> Work instruction: Please filter the entries and return only the lines that include "rule".

> Dataset records:
+===+

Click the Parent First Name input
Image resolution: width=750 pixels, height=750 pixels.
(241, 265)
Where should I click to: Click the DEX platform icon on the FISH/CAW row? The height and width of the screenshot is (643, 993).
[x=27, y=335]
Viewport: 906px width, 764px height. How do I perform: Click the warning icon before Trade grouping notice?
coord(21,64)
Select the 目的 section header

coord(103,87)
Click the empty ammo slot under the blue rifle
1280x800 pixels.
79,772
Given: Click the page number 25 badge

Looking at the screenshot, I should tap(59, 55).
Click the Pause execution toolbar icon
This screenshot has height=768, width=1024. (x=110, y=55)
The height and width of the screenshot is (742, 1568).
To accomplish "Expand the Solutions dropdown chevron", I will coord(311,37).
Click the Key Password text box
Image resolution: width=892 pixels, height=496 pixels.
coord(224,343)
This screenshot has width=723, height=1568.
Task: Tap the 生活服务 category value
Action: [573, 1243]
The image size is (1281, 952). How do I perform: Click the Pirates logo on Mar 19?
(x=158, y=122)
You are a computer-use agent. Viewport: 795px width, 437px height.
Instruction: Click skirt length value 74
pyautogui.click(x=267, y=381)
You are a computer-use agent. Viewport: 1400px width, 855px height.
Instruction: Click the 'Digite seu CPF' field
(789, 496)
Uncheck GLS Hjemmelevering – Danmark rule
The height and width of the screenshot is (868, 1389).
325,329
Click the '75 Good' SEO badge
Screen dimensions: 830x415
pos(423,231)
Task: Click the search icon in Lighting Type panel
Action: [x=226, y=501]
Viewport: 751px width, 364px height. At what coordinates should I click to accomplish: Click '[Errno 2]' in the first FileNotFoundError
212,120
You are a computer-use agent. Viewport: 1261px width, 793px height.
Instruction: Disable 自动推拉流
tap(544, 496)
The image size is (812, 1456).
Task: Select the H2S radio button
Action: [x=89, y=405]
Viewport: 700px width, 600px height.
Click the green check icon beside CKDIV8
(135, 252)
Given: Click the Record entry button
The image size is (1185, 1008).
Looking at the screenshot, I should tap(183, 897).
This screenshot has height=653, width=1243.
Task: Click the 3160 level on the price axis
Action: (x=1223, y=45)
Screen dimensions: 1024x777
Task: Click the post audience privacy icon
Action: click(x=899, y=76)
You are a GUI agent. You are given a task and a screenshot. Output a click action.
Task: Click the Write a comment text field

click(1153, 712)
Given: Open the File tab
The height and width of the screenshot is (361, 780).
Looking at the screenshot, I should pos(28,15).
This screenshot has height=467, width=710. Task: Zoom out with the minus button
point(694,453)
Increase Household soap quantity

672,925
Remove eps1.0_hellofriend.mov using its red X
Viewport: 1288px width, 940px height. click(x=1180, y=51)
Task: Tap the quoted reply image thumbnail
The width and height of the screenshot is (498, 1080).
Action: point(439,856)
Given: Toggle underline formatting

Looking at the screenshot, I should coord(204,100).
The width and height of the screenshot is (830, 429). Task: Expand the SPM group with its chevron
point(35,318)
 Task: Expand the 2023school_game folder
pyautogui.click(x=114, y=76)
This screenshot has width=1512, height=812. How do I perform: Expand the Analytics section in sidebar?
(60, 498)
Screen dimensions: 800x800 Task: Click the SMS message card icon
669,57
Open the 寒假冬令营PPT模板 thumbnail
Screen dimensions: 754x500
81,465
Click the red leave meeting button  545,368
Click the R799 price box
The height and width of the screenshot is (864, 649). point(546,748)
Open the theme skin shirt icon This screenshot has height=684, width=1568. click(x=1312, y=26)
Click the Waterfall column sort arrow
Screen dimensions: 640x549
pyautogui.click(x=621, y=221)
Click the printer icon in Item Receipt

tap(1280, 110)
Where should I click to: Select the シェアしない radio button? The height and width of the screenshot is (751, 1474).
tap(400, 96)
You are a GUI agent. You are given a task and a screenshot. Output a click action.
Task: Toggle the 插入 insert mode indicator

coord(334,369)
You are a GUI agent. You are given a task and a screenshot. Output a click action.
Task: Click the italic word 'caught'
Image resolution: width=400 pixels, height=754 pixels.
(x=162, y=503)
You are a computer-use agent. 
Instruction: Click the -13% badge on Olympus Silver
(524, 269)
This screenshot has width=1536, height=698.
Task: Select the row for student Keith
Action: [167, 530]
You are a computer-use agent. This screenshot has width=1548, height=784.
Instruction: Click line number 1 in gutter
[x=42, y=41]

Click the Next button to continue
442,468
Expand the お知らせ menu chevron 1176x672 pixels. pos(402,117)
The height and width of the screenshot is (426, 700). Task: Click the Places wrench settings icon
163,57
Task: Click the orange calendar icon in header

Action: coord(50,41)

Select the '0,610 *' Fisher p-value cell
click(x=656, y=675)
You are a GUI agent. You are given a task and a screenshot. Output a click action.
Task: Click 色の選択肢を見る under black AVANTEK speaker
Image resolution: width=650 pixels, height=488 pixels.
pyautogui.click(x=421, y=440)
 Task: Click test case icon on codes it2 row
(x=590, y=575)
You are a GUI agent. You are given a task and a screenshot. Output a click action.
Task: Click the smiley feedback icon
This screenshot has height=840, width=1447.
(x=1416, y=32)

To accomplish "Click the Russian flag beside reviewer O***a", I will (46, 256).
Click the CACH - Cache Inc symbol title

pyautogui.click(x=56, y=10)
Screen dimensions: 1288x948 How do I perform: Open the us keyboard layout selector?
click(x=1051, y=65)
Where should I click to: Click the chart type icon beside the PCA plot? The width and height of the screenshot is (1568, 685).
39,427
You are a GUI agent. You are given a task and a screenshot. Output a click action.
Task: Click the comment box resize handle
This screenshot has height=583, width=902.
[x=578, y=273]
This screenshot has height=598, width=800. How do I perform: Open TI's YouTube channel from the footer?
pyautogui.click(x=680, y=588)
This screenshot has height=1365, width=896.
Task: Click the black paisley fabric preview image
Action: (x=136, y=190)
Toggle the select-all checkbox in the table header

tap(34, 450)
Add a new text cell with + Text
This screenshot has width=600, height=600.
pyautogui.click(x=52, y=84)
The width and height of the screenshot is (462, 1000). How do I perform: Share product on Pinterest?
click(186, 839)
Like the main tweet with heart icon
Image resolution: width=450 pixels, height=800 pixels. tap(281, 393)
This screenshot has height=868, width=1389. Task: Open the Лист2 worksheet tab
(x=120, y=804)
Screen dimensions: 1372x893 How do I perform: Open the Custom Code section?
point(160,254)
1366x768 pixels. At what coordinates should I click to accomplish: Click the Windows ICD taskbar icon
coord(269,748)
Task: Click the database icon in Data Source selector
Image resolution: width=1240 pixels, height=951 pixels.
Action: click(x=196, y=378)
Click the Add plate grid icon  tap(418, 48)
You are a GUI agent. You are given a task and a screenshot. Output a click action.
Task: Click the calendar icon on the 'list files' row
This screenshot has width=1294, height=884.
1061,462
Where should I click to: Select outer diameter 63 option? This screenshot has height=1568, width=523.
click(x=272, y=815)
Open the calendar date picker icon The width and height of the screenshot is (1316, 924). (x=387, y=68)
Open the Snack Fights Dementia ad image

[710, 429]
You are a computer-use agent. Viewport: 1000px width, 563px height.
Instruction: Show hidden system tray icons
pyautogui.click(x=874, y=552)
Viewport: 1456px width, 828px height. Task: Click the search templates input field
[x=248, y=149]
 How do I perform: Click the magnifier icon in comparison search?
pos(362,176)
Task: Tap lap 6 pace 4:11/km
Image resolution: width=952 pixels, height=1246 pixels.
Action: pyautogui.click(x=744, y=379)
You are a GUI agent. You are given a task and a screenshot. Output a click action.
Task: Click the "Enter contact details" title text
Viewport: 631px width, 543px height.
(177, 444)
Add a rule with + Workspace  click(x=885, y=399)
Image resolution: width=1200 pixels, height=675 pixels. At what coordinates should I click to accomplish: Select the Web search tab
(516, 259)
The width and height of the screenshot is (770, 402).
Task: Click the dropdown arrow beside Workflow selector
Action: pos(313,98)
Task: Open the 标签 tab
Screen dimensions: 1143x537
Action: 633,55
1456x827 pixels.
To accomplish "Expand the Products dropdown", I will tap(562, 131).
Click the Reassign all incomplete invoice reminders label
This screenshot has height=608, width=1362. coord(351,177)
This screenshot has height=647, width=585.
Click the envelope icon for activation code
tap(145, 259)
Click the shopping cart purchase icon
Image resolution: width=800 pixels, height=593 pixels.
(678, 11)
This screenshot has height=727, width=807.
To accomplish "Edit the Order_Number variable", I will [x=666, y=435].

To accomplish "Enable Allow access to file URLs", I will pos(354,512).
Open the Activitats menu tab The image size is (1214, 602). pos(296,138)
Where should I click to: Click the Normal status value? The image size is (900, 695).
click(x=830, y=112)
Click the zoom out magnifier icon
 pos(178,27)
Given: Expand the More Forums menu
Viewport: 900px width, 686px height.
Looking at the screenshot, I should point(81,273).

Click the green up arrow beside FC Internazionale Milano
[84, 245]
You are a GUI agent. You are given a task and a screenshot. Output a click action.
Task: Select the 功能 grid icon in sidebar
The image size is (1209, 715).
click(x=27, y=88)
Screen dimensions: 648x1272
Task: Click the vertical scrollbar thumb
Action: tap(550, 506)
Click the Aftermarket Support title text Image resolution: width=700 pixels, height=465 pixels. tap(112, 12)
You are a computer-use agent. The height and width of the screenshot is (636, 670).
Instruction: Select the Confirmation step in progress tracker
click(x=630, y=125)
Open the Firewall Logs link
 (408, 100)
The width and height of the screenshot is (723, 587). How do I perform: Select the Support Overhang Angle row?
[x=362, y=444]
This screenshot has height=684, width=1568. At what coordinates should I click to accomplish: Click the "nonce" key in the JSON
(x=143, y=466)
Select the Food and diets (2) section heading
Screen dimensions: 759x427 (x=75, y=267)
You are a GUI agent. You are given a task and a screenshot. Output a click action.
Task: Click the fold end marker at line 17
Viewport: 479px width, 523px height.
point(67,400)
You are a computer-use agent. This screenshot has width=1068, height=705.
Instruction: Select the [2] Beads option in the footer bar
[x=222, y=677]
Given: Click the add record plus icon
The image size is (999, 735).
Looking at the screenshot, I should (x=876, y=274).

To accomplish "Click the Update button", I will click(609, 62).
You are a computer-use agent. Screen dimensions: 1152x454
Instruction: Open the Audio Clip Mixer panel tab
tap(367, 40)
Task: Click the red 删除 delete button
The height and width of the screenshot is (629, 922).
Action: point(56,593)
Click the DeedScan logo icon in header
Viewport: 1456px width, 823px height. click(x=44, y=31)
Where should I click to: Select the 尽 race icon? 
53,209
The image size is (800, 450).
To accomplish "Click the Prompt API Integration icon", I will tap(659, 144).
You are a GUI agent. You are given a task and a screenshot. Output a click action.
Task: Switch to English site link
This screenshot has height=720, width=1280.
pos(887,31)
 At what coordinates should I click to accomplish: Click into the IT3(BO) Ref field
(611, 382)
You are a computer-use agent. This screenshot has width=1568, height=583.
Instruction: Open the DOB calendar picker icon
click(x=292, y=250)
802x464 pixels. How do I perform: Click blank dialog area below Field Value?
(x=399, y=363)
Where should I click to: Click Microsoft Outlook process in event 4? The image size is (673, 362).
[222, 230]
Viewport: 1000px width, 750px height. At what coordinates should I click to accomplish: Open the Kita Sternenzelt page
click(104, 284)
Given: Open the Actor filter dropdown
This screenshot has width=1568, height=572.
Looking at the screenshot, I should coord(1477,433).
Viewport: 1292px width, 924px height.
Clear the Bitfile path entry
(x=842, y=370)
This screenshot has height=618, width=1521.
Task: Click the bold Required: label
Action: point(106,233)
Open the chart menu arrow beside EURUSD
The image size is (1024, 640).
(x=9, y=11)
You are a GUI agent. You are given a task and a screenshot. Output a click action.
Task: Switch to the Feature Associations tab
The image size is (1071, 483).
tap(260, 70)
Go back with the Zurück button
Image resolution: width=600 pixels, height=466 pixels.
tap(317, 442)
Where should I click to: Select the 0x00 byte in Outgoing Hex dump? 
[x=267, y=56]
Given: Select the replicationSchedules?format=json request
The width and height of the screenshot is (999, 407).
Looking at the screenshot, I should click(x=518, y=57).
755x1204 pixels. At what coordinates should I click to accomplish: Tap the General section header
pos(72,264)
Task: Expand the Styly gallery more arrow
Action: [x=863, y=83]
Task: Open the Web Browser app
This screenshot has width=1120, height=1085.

+===+

> Solution to this task:
Uncheck GLS Hjemmelevering – Danmark rule
Add a rule with + Workspace  click(x=885, y=399)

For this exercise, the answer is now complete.